**TEXTO FORNECIDO:**
/---
Nós não ganhamos nada com esse meme (além de nos lembrar das tendências questionáveis de moda de 2009)
em nota sobre o assunto
Contudo, Leite diz que as fotos postadas pelos usuários, pelo tempo (10 anos atrás), não necessariamente estavam disponíveis ou haviam sido publicadas na rede social.
— Se as fotos são postadas na linha do tempo e o Facebook vai fazer análise porque faz parte do algoritmo, então eles estariam se beneficiando. Por mais que o Facebook diga que é iniciativa de terceiros, a questão chave é se realmente a empresa está utilizando as fotos para treinar os seus algoritmos com essas métricas — disse o professor.
Essa dúvida, acrescenta o especialista, levanta uma reflexão sobre a necessidade de mais transparência pela companhia em relação aos seus usuários para que estes saibam de que maneira suas imagens são usadas e para quais finalidades. Ele acrescenta que o impacto vai além dos próprios usuários, uma vez que os sistemas mapeiam inclusive pessoas fora da rede social quando uma foto é publicada, gerando uma identificação única, ou um "perfil fantasma".
E as empresas de tecnologia, lucram com isso?
\---
**APLICAÇÃO DA LEITURA:**
a: No texto sobre o meme do Facebook, o que os sistemas geram ao mapear pessoas de fora da rede social quando uma foto é publicada?
b: Prossiga, por favor, com o texto sobre o meme do Facebook a partir da última frase apresentada.

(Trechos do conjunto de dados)
/---
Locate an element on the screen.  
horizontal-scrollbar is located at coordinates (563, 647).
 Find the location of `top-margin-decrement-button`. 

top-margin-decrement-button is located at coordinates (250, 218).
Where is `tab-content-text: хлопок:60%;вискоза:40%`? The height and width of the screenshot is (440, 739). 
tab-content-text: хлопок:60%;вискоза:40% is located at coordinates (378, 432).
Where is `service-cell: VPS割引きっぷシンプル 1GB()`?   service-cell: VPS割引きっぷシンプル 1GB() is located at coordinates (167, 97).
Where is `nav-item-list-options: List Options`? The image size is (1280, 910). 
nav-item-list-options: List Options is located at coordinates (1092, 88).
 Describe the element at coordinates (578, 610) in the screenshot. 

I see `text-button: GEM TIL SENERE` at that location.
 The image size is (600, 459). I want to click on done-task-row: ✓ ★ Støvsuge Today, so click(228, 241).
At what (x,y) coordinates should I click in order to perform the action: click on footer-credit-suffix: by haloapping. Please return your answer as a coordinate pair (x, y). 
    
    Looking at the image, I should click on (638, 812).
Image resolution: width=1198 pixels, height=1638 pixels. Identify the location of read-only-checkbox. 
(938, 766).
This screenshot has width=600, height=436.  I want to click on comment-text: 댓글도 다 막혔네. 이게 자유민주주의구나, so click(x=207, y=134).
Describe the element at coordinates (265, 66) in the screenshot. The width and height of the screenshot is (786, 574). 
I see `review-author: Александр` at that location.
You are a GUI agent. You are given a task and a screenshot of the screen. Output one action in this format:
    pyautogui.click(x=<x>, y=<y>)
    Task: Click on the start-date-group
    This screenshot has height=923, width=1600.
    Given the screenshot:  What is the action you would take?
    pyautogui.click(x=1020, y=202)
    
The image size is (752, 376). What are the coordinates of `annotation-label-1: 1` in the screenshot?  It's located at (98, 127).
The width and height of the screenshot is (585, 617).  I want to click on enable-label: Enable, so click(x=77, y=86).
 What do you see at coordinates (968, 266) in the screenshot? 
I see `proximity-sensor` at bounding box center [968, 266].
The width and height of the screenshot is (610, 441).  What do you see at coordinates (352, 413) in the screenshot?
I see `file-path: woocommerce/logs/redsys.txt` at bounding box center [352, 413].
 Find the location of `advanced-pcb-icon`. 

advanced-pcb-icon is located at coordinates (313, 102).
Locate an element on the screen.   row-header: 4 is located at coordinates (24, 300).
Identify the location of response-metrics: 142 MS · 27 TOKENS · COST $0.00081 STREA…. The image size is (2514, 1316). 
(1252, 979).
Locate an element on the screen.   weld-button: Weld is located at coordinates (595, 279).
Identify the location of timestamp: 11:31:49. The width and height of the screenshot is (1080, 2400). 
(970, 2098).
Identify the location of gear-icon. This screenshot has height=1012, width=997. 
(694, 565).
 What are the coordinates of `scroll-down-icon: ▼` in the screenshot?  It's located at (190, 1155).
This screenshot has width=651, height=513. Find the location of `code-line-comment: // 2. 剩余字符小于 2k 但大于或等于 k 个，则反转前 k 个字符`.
\---
**RESPOSTAS NUMERADAS:**
a: Uma identificação única, ou um "perfil fantasma".

b:
Não demora, a moda passa, mas o que as empresas de tecnologia farão com as informações bastante específicas, incluindo datas e o processo pessoal de envelhecimento, nesses milhões e milhões de imagens? O que pode ser feito por quem estiver coletando esses dados? Nas próprias redes sociais, muitos usuários têm demonstrado preocupação, por exemplo, com a alimentação, feita pelas próprias pessoas, de sistemas de reconhecimento facial.
Que seja um alerta para como as pessoas estão lidando com as plataformas em relação às informações que elas possuem e quais usos elas fazem
VERIDIANA ALIMONTI
analista de políticas da organização mundial de direitos digitais Eletronic Frontier Foundation
A analista de políticas da organização mundial de direitos digitais Eletronic Frontier Foundation Veridiana Alimonti pondera que, independentemente de as empresas se beneficiarem ou não a respeito da brincadeira, a polêmica em torno do desafio foi benéfica por colocar em debate os riscos do reconhecimento facial.
Sua entidade, a EFF, realizou estudos apontando as ameaças, como o uso malicioso de dados biométricos, o compartilhamento sem transparência entre poder público e empresas privadas ou até mesmo prejuízo a pessoas por uma identificação errada de quem ela é.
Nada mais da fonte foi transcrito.